Itulah sebabnya, Nielsen menggandeng Fractal untuk melakukan berbagai pengukuran terkait media luar ruang, termasuk menganalisis merek apa saja yang menggunakan OOH, lokasi mana yang tepat untuk beriklan, berapa besar jangkauannya, target sasaran apa yang bisa dibidik, hingga berapa besar investasi yang semestinya dikeluarkan oleh pengiklan. “Jangan sampai, pengiklan beriklan di tempat yang salah. Ia membayar dengan harga yang tinggi, padahal lokasi tersebut menurut kami bukan lokasi yang prime. Sindikasi ini bisa menjadi bahan penentuan harga yang standar untuk industri OOH,” terang Hellen.
 
Sebagai tahap awal, Nielsen-Fractal telah memonitor 1.708 titik OOH di Jakarta, baik berupa billboard, baliho, videotron (billboard LED), maupun jembatan penyebrangan orang (JPO). Layanan berbasis mobile yang memakan waktu pengerjaan selama tiga tahun ini, juga akan diboyong Nielsen-Fractal di empat kota lainnya. Namun sayang, saat dikonfirmasi, baik Nielsen maupun Fractal masih merahasikan empat kota yang dimaksud.
 
Managing Director Fractal Reza Sjarif mengatakan, kerja sama ini juga memberikan informasi kepada klien tentang apa saja yang telah dilakukan kompetitor lewat OOH, serta berapa besar bujet iklan kompetitor untuk OOH. “Kami ingin, klien atau pengiklan memiliki rencana dulu sebelum berinvestasi di OOH. Jangan karena lokasinya ramai dikunjungi orang, mereka lantas beriklan di sana. Sebab, hal itu bukan merupakan jaminan efektivitas beriklan di luar ruang,” tuturnya.
 
Reza menyebut, hingga kini ada sekitar 485 brand yang menggunakan media luar ruang untuk beriklan.
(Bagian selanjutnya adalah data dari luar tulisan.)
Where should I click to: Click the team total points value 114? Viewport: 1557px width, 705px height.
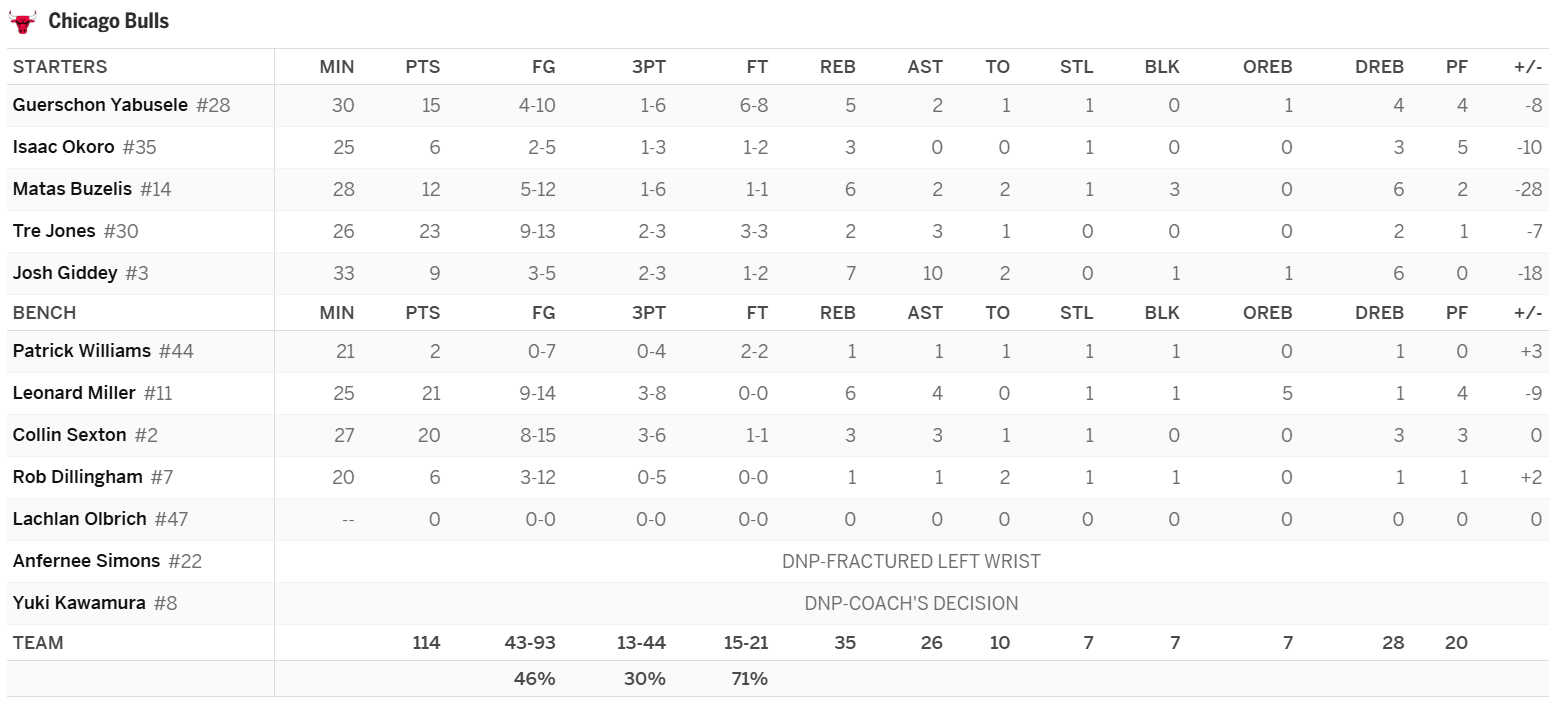(x=426, y=643)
Di sisi lain, penyedia media OOH mencapai 200-an perusahaan, dari yang berskala besar hingga pelaku UKM. Ia juga menyebut, belanja iklan tahun lalu mencapai Rp 110 triliun, dengan rincian 70% berasal dari iklan televisi dan 30%-nya media cetak. Dari angka iklan media cetak itu, 5%-6% nya berasal dari majalah atau tabloit 
 
“Kami yakin dalam beberapa tahun ke depan, OOH bisa berada di posisi ketiga untuk nilai belanja iklan terbesar,” tutup Reza.